Michael Kantor: Tell me about another really long running play. What was life with father?
Hume Cronyn: Well, I was one of the backers, thank God. And it made me a lot of money. I was a very modest backer, and I was writing the coattails of Lindsay and Krause. I’d known them both. I had seen the tryout of that play at the Lakewood Theater in Skowhegan, and I thought they had a winner. So I asked if I could put a tiny amount of money in it. And it paid me back five, six, 700%. Those days are gone, too.
Michael Kantor: It was the longest running play in the history of Broadway. Why was it so popular?
Hume Cronyn: My wife of 52 years, Jessica Tandy, and I did a play in the 40s, I think, it was the 40s or the 50s, maybe the 50’s, you know, the early 50s called The Four Poster, which was also a very long running play, and was turned into a musical called I Do, I And it was one of a number of two-character plays, just the two of us. And it was a big success. And I was, earlier on when I was showing it, I saw a letter on the wall from, I think it was Richard Rogers. No, it was Oscar Hammerstein about his experience at the four-poster. It’s a wonderful letter. And.
Michael Kantor: For the life of his father.
Hume Cronyn: No, sorry, I’ll get back to Life with Father, but both players had something in common. They were in no way similar, but they both treated family, a family situation that was warm, affirmative, reassuring. And I have to use these generalities because if you ask me to tell you the plot of the four poster, let alone Life with Father, with which I was intimately connected, it opened at the old Empire Theater. I remember all that and was beautifully played and went on and on and I didn’t know it was the longest running straight play in the history of theater. What did you ask?
Michael Kantor: No, it was just the family issue.

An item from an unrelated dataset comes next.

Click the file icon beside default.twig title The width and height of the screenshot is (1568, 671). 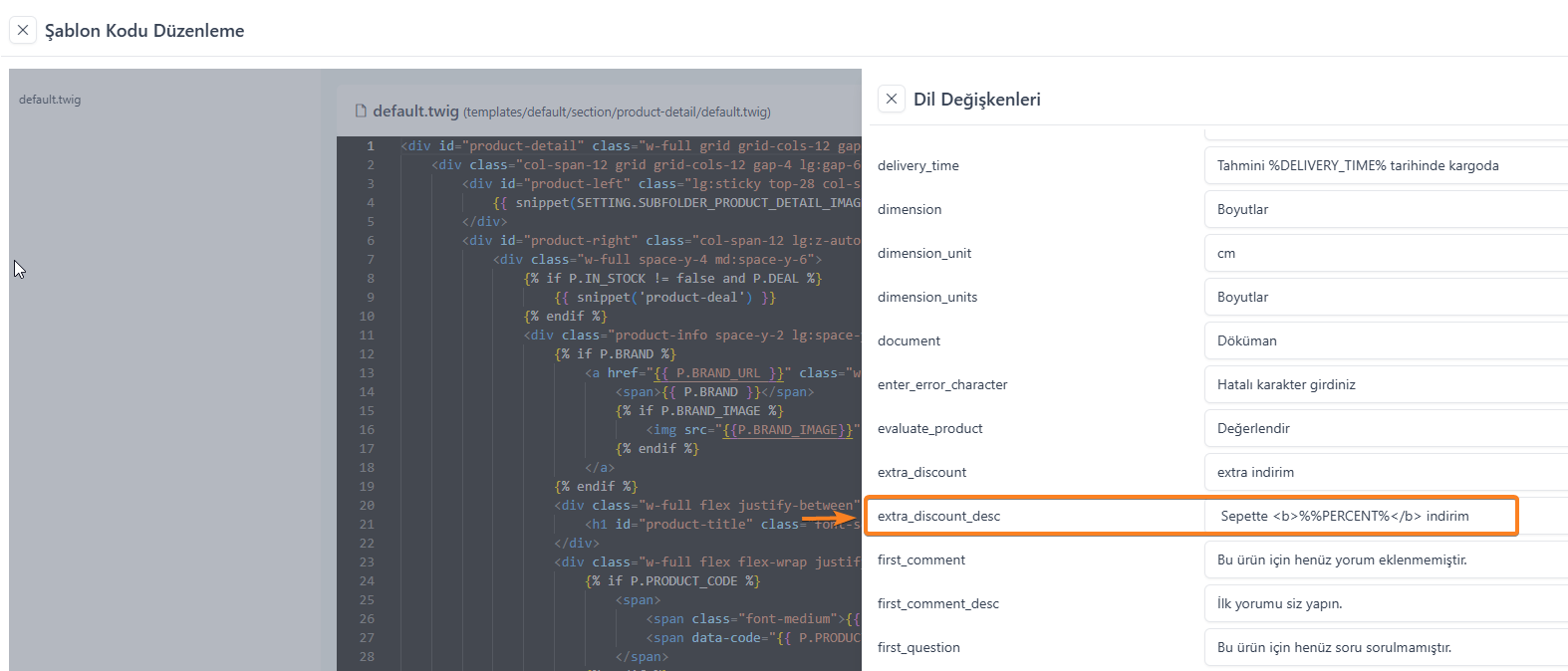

Hume Cronyn: It was a family play. I’m jumping way ahead now, but there is a connection. When we played The gen game, my Jessica and I. We played that one. It was the longest run we ever had in anything. And we could have gone on much, much longer, but 800 performances. And we played on Broadway, on national tour, in London, in Moscow, in Leningrad, and so on. And it was a surprisingly big hit in Russia. Why? I think because it was novelty. They had very few plays. From the time of Chekhov, that had to do with intimate domesticity and a family situation in which there was no, quote, message, unquote, and no sort of propaganda and nothing being preached. Regardless of language, the situation was highly recognizable. And so it was looked on as a sort of new import. And also, it was want to seem to brag, but we got a review from, I can’t remember if it was Pravda, or one of the very principles in which… Was reviewed by the artistic director of the Moscow Art Theater. And he said something to the effect of, it takes a couple of actors from America to teach us what Stanislavski was really writing about. I think I’d like that on my gravestone. I won’t quote another review in this interview, and I rarely quote that one. It gave me enormous pleasure. But why was it popular? For the same reasons that life with father was popular.

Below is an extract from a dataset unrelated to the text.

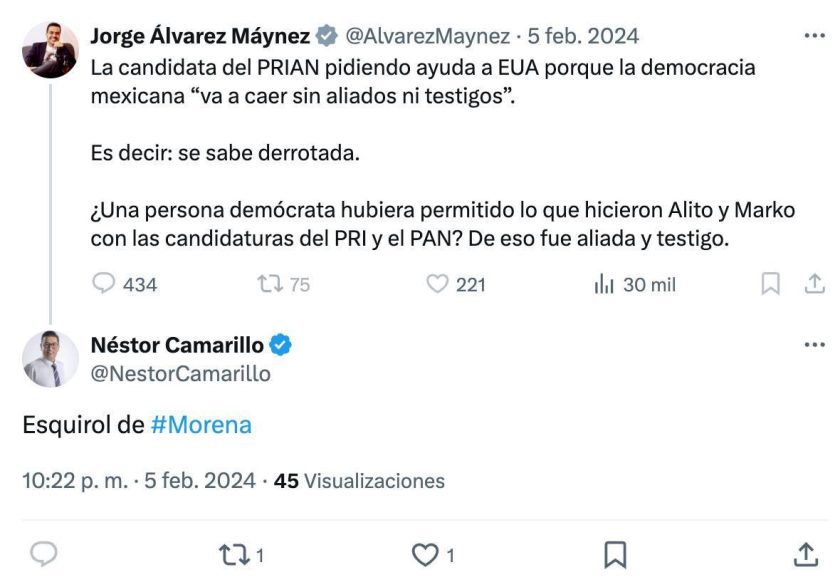Open Néstor Camarillo profile picture
This screenshot has width=840, height=587.
click(50, 358)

Michael Kantor: Great, let’s cut to one section. He had a cousin before he became a director. What was he like as an actor on a stage?
Hume Cronyn: Bloody good, very good. I first saw him, and I knew him. He’s a very good friend of mine. I saw him only two weeks ago out in California. He and Carl Malden and I all had dinner together.
Michael Kantor: Tell me about back before he was, what was he like?
Hume Cronyn: He was extremely bright. He had enormous physical energy. He was personally aware, perceptive. Perceptive is the word I should have used. He was fascinated by people and what made them tick. I knew him first, as I say, as a young actor. We are contemporaries. We’re only a year and a half or two years apart in age. I’ve acted for him I think three times. The first time he was not, I was doing a play for the group theater called Retreat to Pleasure. We had a wonderful director and a man of great knowledge of the theater, a real theater student, but that makes him sound pedantic and he was not pedantic, he knew more about character as a director than almost anyone I’ve ever met. And he was a joy to work on her. However, he was not good about handling more than two or three people on the stage at once. The actors were inclined to bump into the furniture, and he wasn’t very interested. If he had a party scene, for instance, you would find that Harold, this is Harold Claireman I’m talking about, and there was a couple of scenes like that in the play that I did for the group, written by Irwin Shaw, excuse me. Called a retreat to pleasure. And when Harold finally became bored, blocked, he brought in a stage manager from the group theater, who was a young actor who sort of took over and helped with the direction.
Michael Kantor: Who was the best Hamlet you’ve ever seen on Broadway?
Hume Cronyn: John Gilgour.
Michael Kantor: And why.
Hume Cronyn: Well, the first thing I would say was his handling of the verse, and it’s not his left Louis’ voice. He just, he’d had… First of all, he’d played Hamlet numbers of times. In perhaps his most famous production of it, in 1936, Jessica had played Ophelia to his Hamlet. I didn’t see that production, but I saw him later on. And, um, Yes, it was a poetic Hamlet, but it’s a poetic piece. I played it myself. I was highly indifferent, but I played. And when years later I did a second production with Richard Burton and played Polonius, having played it before was a big help. What were you after?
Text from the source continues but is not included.